Aim:
Copy the records below word for word, from the line containing "Screen dimensions: 600x463" through the end of the records. Leave the pictures out of your answer.

Dataset records:
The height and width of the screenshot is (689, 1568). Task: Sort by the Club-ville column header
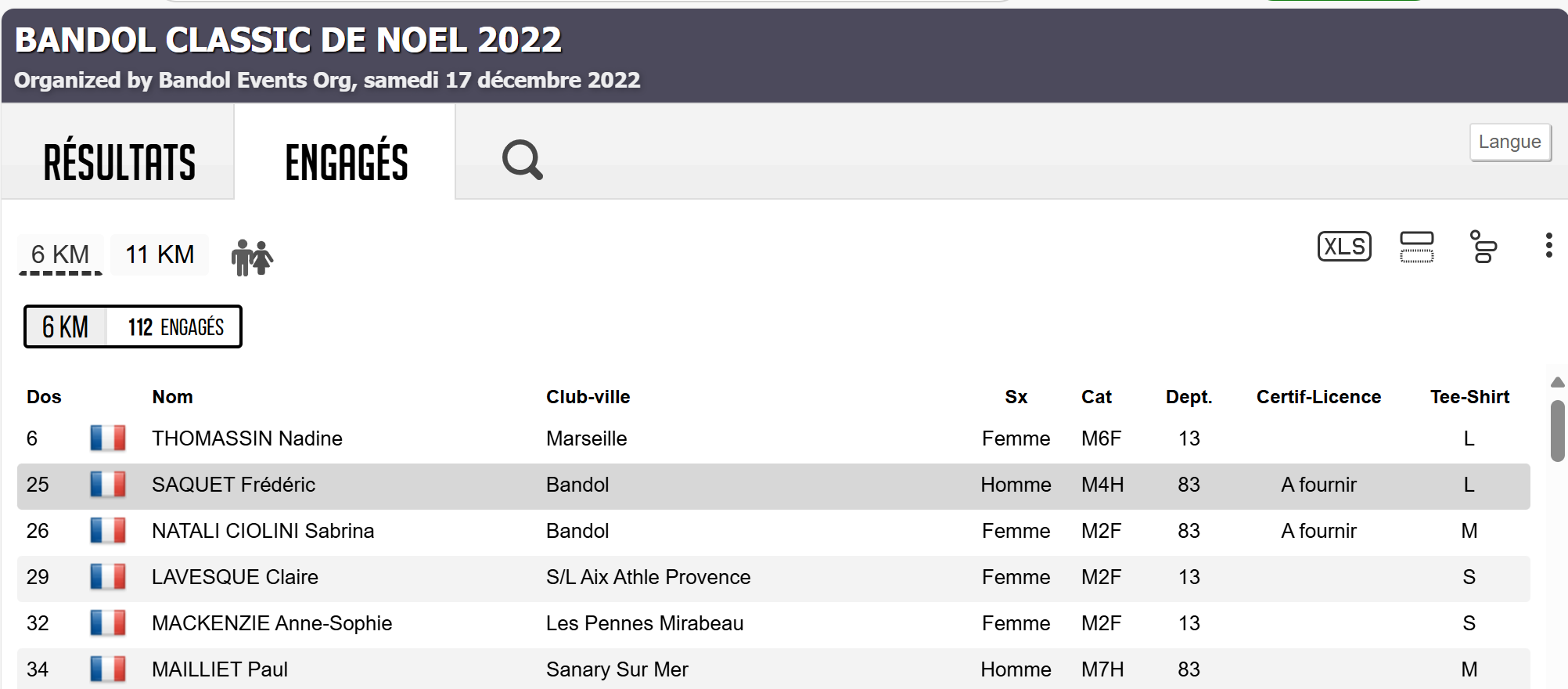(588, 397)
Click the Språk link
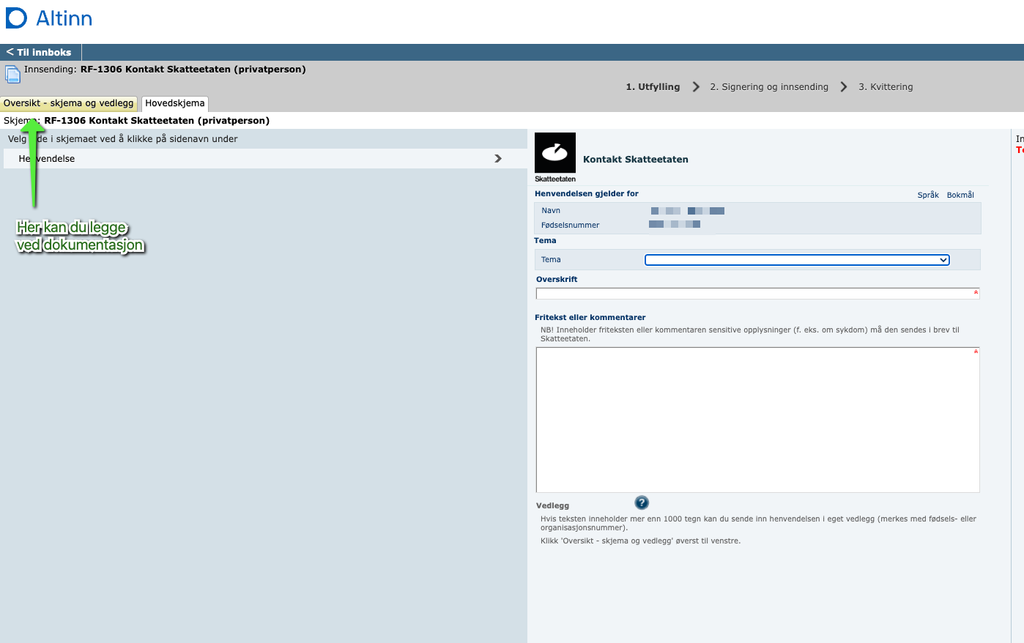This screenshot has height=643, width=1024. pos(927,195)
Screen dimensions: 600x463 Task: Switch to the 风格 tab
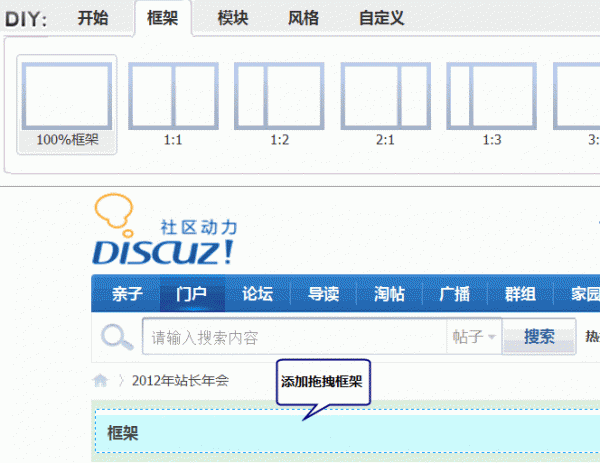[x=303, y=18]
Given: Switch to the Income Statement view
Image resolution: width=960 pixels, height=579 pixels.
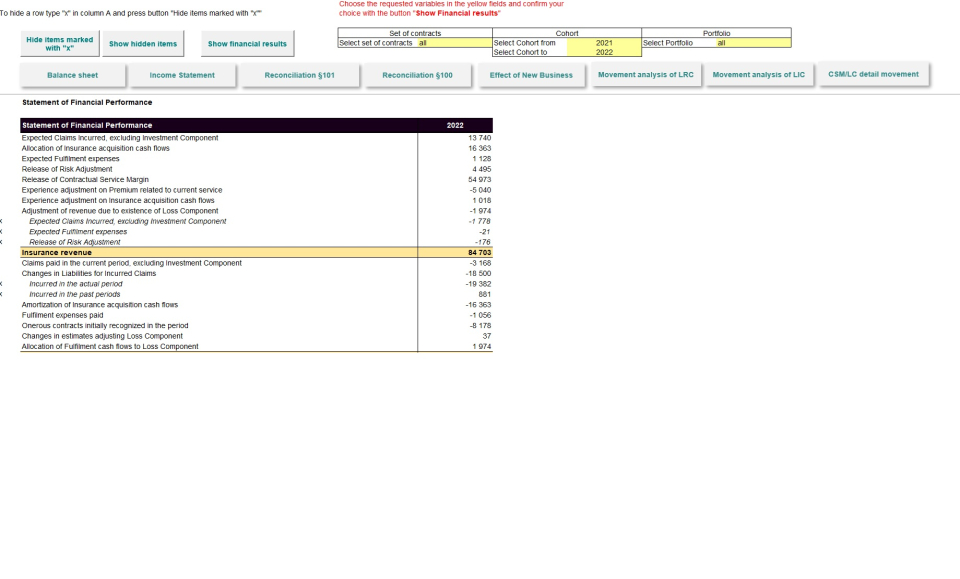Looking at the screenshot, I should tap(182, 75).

Response for this exercise:
Screen dimensions: 600x463 Task: Switch to the 风格 tab
[x=303, y=18]
Given: Switch to the Income Statement view
Image resolution: width=960 pixels, height=579 pixels.
Looking at the screenshot, I should tap(182, 75).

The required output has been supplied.